We stayed in quaint Port Washington, tasted wine in scenic Cedarburg, and enjoyed drinks and shopping at the Bay Shore Town Center and Historic Third Ward district in Milwaukee. Of course no trip to Wisconsin at the end of June would be complete without a trip to the greatest music festival in the world, Summerfest on Milwaukee’s downtown lakefront. We saw great local bands, as well as two great sets by Aloe Blacc and Big Head Todd and The Monsters.
I also reconnected with two musician friends that I had played with in my mid-twenties. My old bass player and I got to see our former guitar player in his country band, The Rocky Oster Mountain Band. After his show, we spent the rest of the evening checking out other bands and laughing over old band stories. Even after all these years, it felt like we had only been apart a couple of months.
The only part of the trip that was difficult, was visiting my uncle in a nursing home.

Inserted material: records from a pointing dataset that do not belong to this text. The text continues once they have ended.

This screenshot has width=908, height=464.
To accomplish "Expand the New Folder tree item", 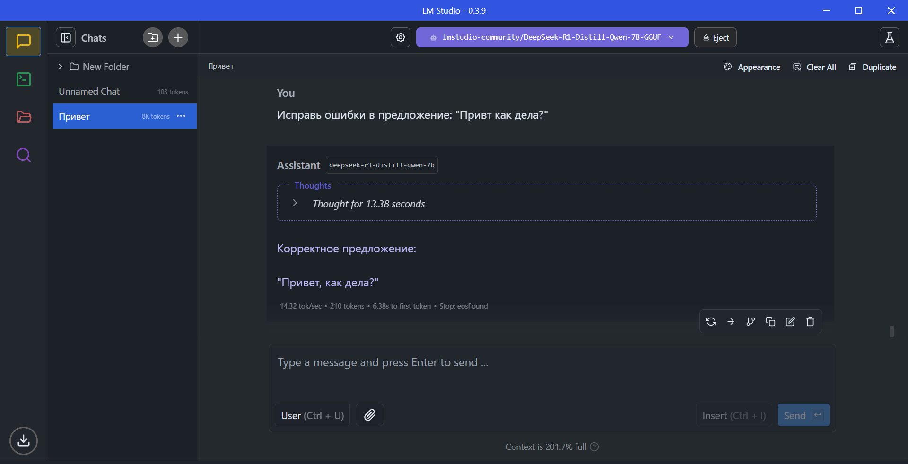I will click(x=60, y=67).
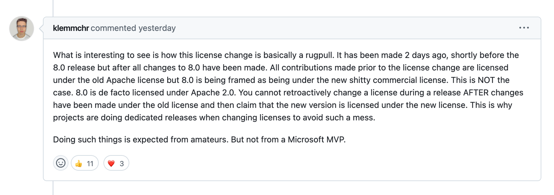This screenshot has width=554, height=195.
Task: Toggle the heart reaction
Action: tap(116, 163)
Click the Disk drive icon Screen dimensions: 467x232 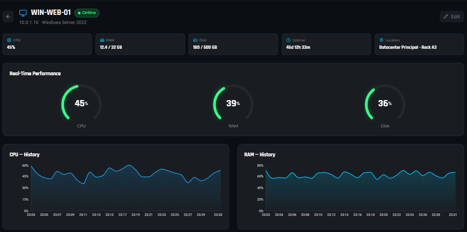click(x=195, y=40)
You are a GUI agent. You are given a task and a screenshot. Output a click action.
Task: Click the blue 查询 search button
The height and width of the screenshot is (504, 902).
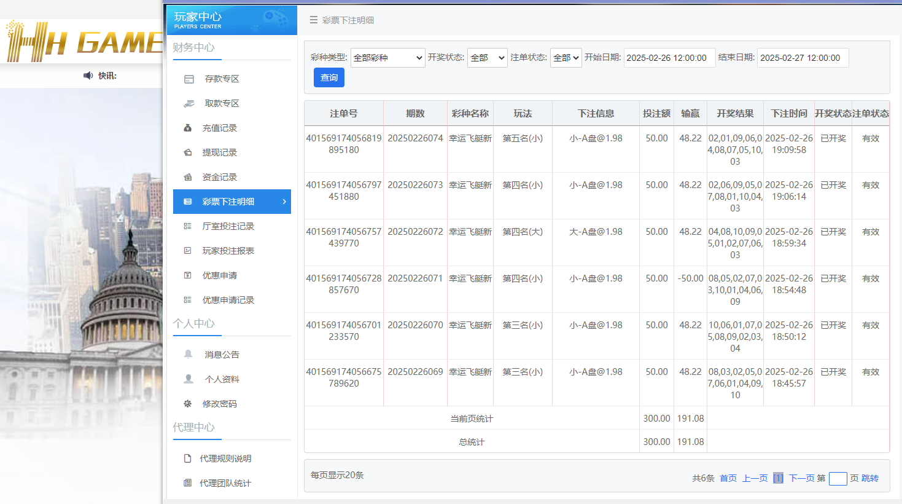pyautogui.click(x=329, y=77)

Last year, I had spent a few days with him at his house and although not totally self-sufficient, with weekly home care visits, he was doing pretty well on his own. One morning we sat in his kitchen and listened to his Bose cd player. As the music of Dean Martin and John Williams movie scores filled the house, he talked about how much I loved to listen to music with him when I was a little girl.
“You would ask me to play Elvin and The Chipmunks over and over again,” he laughed.
The last year has not been good to him and when I went to the nursing home the first day, after about ten minutes, he told me he had nothing more to say. Even trying to prod him into telling some of the old stories he loved to tell was unsuccessful. As I left, I asked if he wanted anything from his house.
“I could bring your cd player over and your cds.”
He brightened up just a little. “That would be fine,” he said
The next day, I brought it over and hooked it up. We listened to John Williams’s greatest hits and although last year, he knew every single one, this time around, he only remembered the Superman theme. It was the first time I saw him smile.
By the end of the week, when I came to see him, he asked, “Can somebody please change the cd? And can you go the house to get the rest of them?”
We spent the last morning listening to the soundtracks from The Music Man, Mary Poppins and The King and I. He not only remembered the songs, he remembered who sang them and at times, even sang along, smiling and tapping his feet on the foot guards on his wheelchair.
My vacation usually doesn’t have a theme, but coming home on the plane, I realized this one did. Friends brought together and an older man, depressed, finally feeling some joy. What did it have in common? The power of music. Time for me to get back to playing some myself.